Neste processo, os pequenos agricultores e as famílias agrícolas devem ser considerados atores privilegiados. Seus conhecimentos tradicionais não devem ser esquecidos ou ignorados, ao passo que sua participação direta lhes permite compreender melhor suas prioridades e necessidades reais. É importante facilitar o acesso dos pequenos agricultores e da agricultura familiar aos serviços necessários para a produção, comercialização e uso dos recursos agrícolas.

família é um componente essencial dos sistemas alimentares, porque na família “se aprende a desfrutar do fruto da terra sem abusar dele e são descobertas as melhores ferramentas para difundir estilos de vida respeitosos ao bem pessoal e coletivo” [9]. Este reconhecimento deve ser acompanhado de políticas e iniciativas que satisfaçam plenamente as necessidades das mulheres rurais, fomentem o emprego dos jovens e melhorem o trabalho dos agricultores nas zonas mais pobres e remotas.

Somos conscientes de que os interesses econômicos individuais, fechados e conflitivos – mas poderosos – [10], nos impedem de traçar um sistema alimentar que responda aos valores do Bem Comum, à solidariedade e à “cultura do encontro”. Se queremos manter um multilateralismo frutífero [11] e um sistema alimentar baseado na responsabilidade, a justiça, a paz e a unidade da família humana é primordial. [12]

A crise que enfrentamos atualmente é, na realidade, uma oportunidade única para estabelecer diálogos autênticosaudaciosos e corajosos [13], abordando as raízes de nosso sistema alimentar injusto.

Ao longo desta reunião, temos a responsabilidade de realizar o sonho de um mundo onde o pão, a água, os remédios e o trabalho emanem em abundância e cheguem primeiro aos mais necessitados. A Santa  e a Igreja católica se colocarão a serviço deste nobre fim oferecendo sua contribuição, unindo forças e vontades, ações e sábias decisões.

Peço a Deus que ninguém fique para trás, que toda pessoa possa atender às suas necessidades básicas. Que este encontro para a regeneração de sistemas alimentares nos coloque a caminho para construir uma sociedade pacífica e próspera, e semear sementes de paz que nos permitam caminhar em autêntica fraternidade [14].

Vaticano, 26 de julho de 2021.

FRANCISCO

Notas

[1] Papa Francisco, 2015, Laudato Si’ – Sobre o Cuidado de Nossa Casa Comum, 2

[2] Cf. Paulo VI, 1971, Octogesima Adveniens, 21.
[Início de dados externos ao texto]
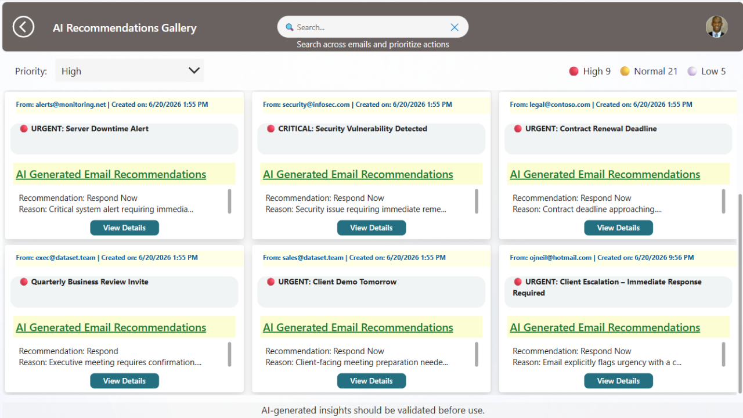Open the user profile avatar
[3] Bento XVI, 2005, Homilia no solene início do ministério petrino, 710.

[4] Fratelli Tutti – Sobre a Fraternidade e a Amizade Social, 189.
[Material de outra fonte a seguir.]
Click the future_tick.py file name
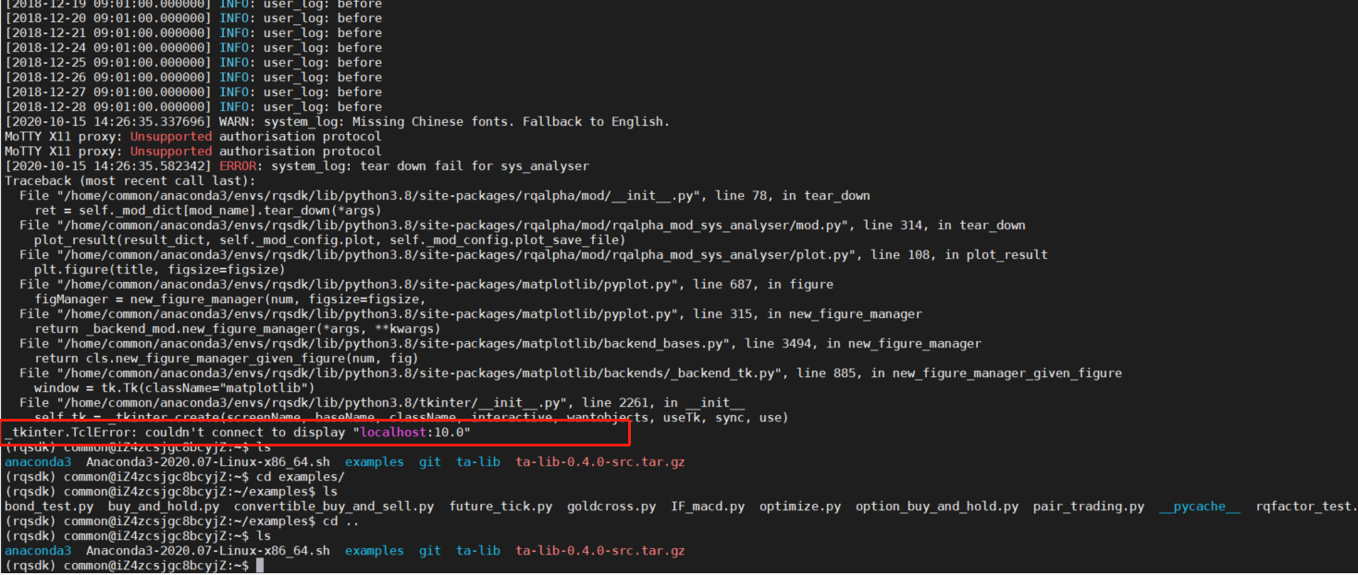This screenshot has height=575, width=1358. tap(500, 507)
[5] Cf. Papa Francisco, 2017, Mensagem do Santo Padre Francisco aos Participantes da Organização das Nações Unidas para a Alimentação e a Agricultura (FAO)

[6] Assembleia Geral da Organização das Nações Unidas, 1948, A Declaração Universal de Direitos Humanos.

[7] Assembleia Geral da Organização das Nações Unidas, 2015, Transformar nosso mundo: a Agenda 2030 para o Desenvolvimento Sustentável.

[8] Papa Francisco, 2019, Mensagem do Santo Padre Francisco para a Jornada Mundial da Alimentação 2019.

[9] Papa Francisco, 2019, Mensagem do Santo Padre Francisco para a Jornada Mundial da Alimentação 2019.

[10] Cf. Fratelli Tutti – Sobre a Fraternidade e a Amizade Social, 12, 16, 29, 45, 52.

[11] Cf. Fratelli Tutti – Sobre a Fraternidade e a Amizade Social, 174.

[12] Papa Francisco, 2015, Vídeo-Mensagem do Santo Padre Francisco por ocasião da 75ª Assembleia Geral das Nações Unidas.

[13] Cf. Fratelli Tutti – Sobre a Fraternidade e a Amizade Social, 201-203.

[14] Cf. Fratelli Tutti – Sobre a Fraternidade e a Amizade Social, 2.